Во многом автобиографический материал во второй и третьей частях перешагивает грань реальности. Мы вместе с автором оказываемся в пространстве, где законы обычного мира не действуют. Мир перестает быть привычным для нас местом, мы оказываемся в дремучем лесу, где властвует иррациональное, инфернальное, дикое, темное, варварское. Пользуясь терминологий автора, лес можно обозначить как «внутреннее сокровенное пространство, там растет лес моего бессознательног о», глубину которого невозможно измерить.

Для удобства рассказы Аллы Горбуновой из указанных частей можно разделить по признаку территориальной принадлежности. Есть два мира — дремучий лес (потусторонний, внутренний, иррациональный мир) и реальность (внешний мир).

Реальность: кредиты и бегство от коллекторов; девушка, которая приехала в Москву учиться, а стала проституткой; зашитые алкоголики, которые быстро возвращаются к пагубной привычке; допросы с пристрастием в отделении полиции; беспощадный и бессмысленный флирт в поезде.
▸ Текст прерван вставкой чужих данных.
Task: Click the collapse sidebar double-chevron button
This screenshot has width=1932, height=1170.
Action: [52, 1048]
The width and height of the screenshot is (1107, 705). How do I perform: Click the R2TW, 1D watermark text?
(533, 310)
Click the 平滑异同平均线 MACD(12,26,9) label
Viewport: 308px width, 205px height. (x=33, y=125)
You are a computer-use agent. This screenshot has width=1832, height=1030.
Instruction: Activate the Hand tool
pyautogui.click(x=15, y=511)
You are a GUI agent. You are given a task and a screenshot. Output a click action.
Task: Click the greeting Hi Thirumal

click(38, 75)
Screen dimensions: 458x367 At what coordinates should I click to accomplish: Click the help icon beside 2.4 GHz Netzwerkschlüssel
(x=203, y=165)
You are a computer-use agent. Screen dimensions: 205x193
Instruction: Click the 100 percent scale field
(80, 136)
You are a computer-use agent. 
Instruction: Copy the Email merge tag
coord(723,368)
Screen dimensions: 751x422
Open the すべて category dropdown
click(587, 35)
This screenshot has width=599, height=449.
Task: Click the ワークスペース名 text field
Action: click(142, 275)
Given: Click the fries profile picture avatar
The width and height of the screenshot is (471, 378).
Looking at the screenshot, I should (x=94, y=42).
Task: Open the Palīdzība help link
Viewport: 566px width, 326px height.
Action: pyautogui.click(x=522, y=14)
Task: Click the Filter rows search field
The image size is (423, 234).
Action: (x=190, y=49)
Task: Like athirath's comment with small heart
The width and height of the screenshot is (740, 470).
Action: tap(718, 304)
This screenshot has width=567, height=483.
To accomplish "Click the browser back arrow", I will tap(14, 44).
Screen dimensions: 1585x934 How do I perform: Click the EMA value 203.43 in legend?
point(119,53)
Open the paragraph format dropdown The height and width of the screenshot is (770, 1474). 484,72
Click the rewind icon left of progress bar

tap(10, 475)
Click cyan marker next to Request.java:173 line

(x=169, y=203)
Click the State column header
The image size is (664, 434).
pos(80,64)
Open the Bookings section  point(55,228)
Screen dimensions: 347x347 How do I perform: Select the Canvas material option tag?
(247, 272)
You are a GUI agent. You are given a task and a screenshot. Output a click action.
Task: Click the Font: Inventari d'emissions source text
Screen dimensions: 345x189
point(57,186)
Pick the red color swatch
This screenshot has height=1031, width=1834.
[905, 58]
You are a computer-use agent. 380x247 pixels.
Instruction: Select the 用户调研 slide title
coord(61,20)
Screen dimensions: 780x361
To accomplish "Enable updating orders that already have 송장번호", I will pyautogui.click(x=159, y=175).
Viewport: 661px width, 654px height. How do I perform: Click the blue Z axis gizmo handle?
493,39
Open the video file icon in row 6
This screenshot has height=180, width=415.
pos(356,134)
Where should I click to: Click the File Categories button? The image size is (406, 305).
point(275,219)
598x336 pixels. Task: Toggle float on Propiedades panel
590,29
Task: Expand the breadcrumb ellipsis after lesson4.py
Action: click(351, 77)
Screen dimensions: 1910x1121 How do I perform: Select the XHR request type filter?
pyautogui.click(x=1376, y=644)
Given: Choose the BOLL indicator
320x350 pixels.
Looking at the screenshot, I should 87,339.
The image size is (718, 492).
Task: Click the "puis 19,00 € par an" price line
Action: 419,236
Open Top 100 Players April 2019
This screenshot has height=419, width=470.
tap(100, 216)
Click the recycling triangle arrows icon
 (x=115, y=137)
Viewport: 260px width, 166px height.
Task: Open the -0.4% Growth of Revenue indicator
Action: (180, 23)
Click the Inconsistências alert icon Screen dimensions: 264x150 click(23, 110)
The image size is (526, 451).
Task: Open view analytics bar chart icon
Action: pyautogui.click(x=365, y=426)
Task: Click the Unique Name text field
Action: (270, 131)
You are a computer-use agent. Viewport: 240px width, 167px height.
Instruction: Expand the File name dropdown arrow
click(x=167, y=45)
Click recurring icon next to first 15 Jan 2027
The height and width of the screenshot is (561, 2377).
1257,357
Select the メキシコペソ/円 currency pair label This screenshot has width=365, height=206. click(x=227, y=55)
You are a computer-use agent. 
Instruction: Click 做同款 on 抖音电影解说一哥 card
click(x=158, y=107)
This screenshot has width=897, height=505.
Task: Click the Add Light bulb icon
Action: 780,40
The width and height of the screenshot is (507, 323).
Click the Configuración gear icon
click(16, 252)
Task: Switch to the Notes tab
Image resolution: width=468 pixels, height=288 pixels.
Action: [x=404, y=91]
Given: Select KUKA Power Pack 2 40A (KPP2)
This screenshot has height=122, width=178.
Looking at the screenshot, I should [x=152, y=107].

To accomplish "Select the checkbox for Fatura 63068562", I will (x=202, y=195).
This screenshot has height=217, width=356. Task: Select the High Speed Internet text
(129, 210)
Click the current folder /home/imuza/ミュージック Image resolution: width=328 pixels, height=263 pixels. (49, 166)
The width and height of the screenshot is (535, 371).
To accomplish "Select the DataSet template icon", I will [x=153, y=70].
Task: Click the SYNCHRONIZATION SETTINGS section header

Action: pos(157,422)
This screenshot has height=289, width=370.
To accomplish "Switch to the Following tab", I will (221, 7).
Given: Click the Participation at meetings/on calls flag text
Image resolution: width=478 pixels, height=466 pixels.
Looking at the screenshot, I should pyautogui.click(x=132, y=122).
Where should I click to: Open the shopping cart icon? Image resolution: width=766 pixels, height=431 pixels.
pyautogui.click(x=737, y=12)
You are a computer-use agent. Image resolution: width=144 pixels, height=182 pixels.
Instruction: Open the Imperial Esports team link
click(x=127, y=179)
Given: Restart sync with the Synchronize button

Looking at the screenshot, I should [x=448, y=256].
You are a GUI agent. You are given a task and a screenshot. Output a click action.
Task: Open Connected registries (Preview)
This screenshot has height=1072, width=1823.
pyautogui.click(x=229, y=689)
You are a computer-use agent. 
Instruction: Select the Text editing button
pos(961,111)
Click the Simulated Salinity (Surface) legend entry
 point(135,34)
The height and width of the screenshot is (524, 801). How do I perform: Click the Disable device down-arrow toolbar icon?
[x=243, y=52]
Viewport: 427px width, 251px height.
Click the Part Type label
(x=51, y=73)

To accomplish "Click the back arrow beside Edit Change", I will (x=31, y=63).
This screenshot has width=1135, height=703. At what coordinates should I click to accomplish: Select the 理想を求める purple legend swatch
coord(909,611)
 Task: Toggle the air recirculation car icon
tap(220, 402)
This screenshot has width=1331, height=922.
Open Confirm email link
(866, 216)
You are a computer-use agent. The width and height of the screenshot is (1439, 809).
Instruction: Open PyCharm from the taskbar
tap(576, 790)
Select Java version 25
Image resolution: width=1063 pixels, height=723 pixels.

Внешний мир скучный до зевоты, уродливый до помрачения, глупый до оскотинивания и насквозь лживый. В этом мире желания никогда не получают воплощения, по крайней мере в том виде, в каком они явлены воображению.

Потусторонний мир: дерево-кинотеатр на молнии, волосатый щит, «музыка из-под земли, которую слушают чудовища», думающий меч в камне, женщина-ворон, приверженцы первородной бездны, говорящий лебедь, стражи горы со струящимися телами и горящими глазами. Внутренний мир жестокий, честный, кровавый, красивый, зачаровывающий. Он склеивает разбитое, делает царские подарки или поглощает безвозвратно. 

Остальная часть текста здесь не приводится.